Development of resistance to a long-acting somatostatin analogue during treatment of two patients with metastatic endocrine pancreatic tumours.

UNLABELLED

Two patients with metastatic endocrine pancreatic tumours initially responded well to therapy with the long-acting somatostatin analogue SMS 201-995. In the first patient with an insulinoma both the number of hypoglycemic attacks and the increased insulin levels decreased initially, but returned to pretreatment intensity and concentrations within 9 days after the start of therapy with 200-300 micrograms SMS 201-995 daily. After a short interruption, no effect was observed of re-institution of therapy at a dose of 400 micrograms SMS 201-995 daily.
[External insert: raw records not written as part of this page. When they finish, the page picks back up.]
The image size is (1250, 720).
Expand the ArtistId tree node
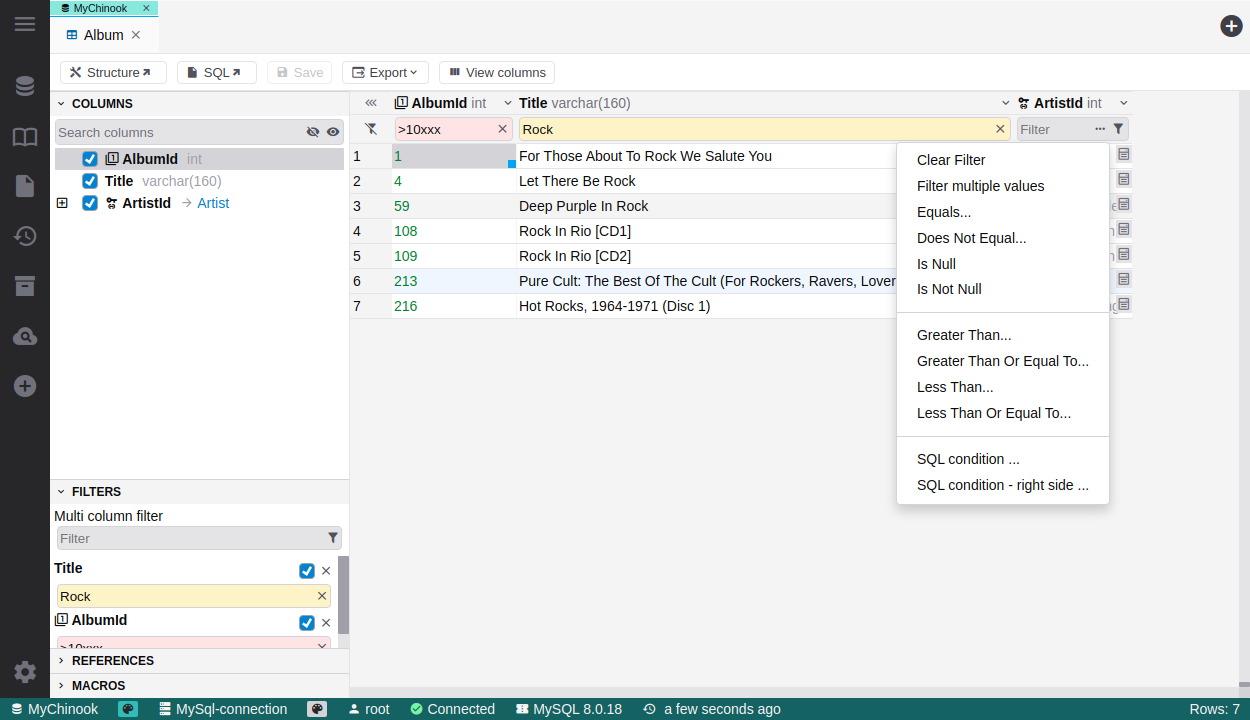[62, 203]
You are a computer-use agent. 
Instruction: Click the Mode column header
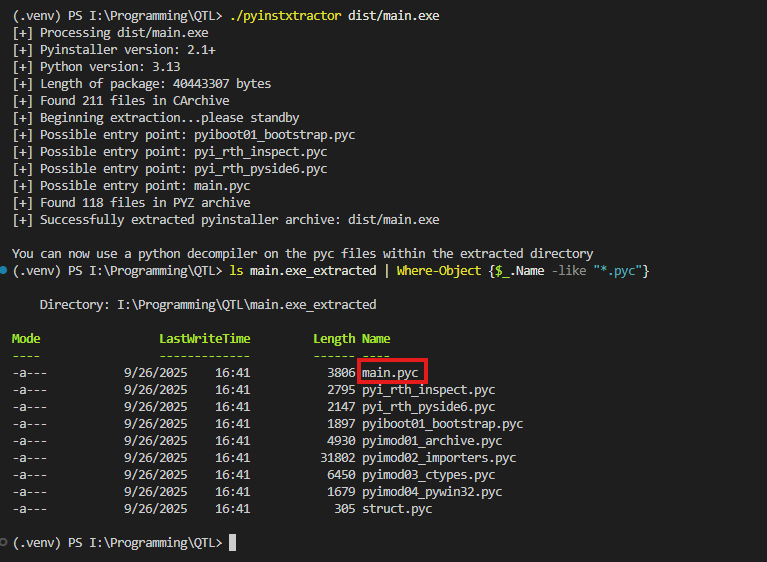(26, 339)
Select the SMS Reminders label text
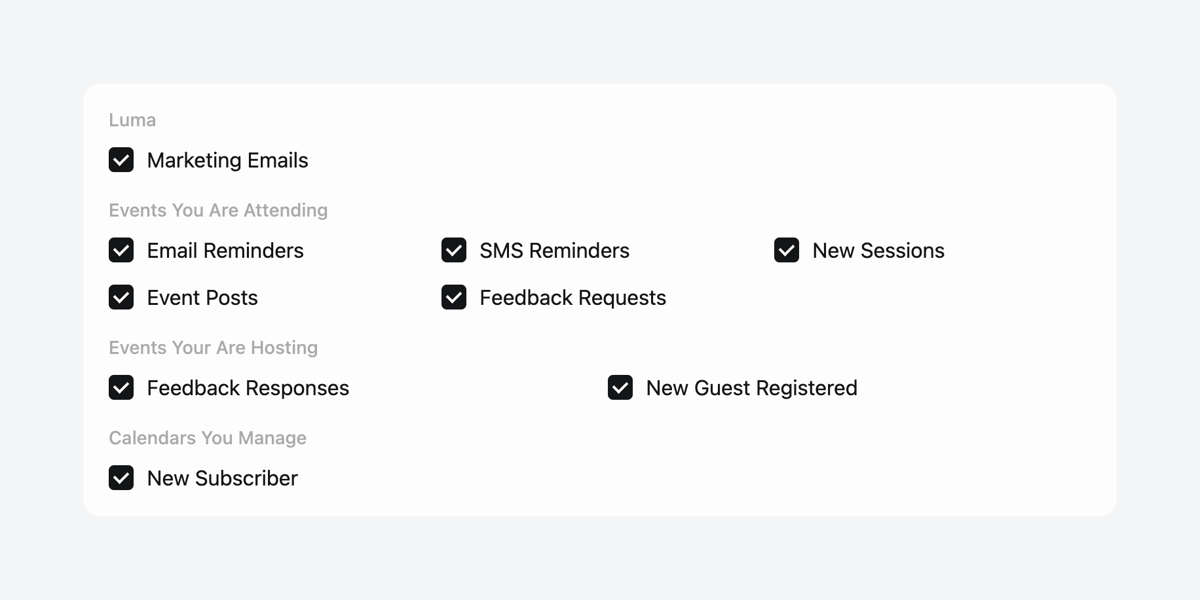Image resolution: width=1200 pixels, height=600 pixels. coord(554,250)
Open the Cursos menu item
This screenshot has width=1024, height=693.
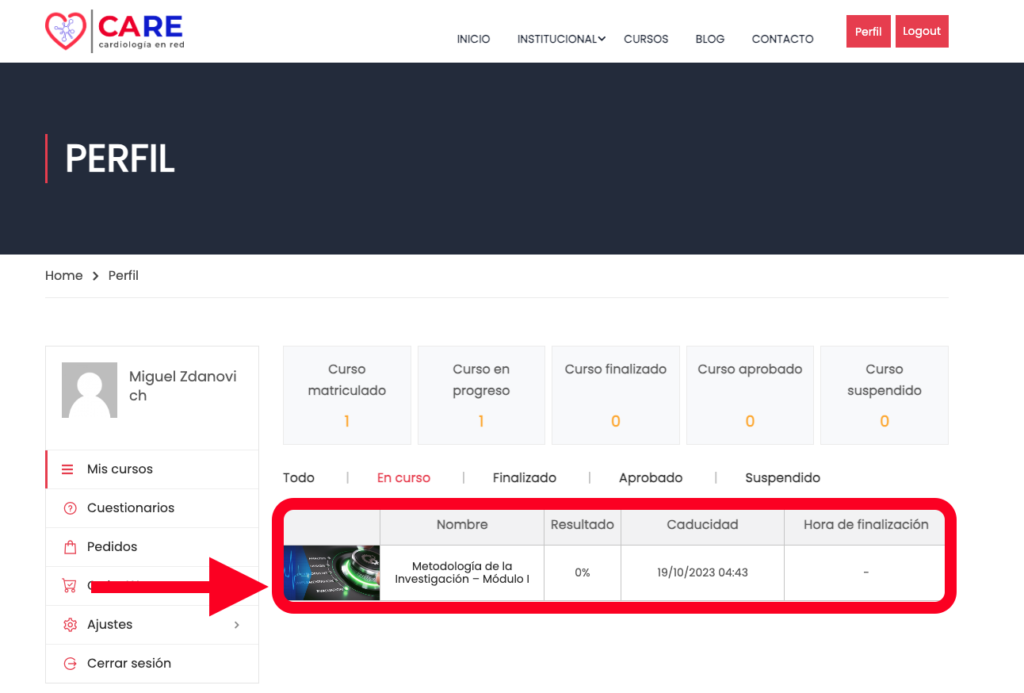tap(645, 39)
In the other patient with a metastatic vipoma both diarrhea, hypokalemia and plasma VIP levels reacted initially well to SMS 201-995 treatment with 300 micrograms per day, but resistance to therapy developed after 2 weeks. An increase in the dose of the analogue to maximally 600 micrograms/day was followed by a transient improvement, but finally both the volume of diarrhea and the levels of vasoactive intestinal polypeptide were higher than those before the start of therapy.

CONCLUSIONS

Development of resistance to SMS 201-995 both with regard to the clinical effect and to the inhibitory effect on tumour hormone secretion can be expected in some patients with metastatic endocrine pancreatic tumours. On the basis of our clinical observations down-regulation of somatostatin receptors is suggested to be one of the mechanisms of this development.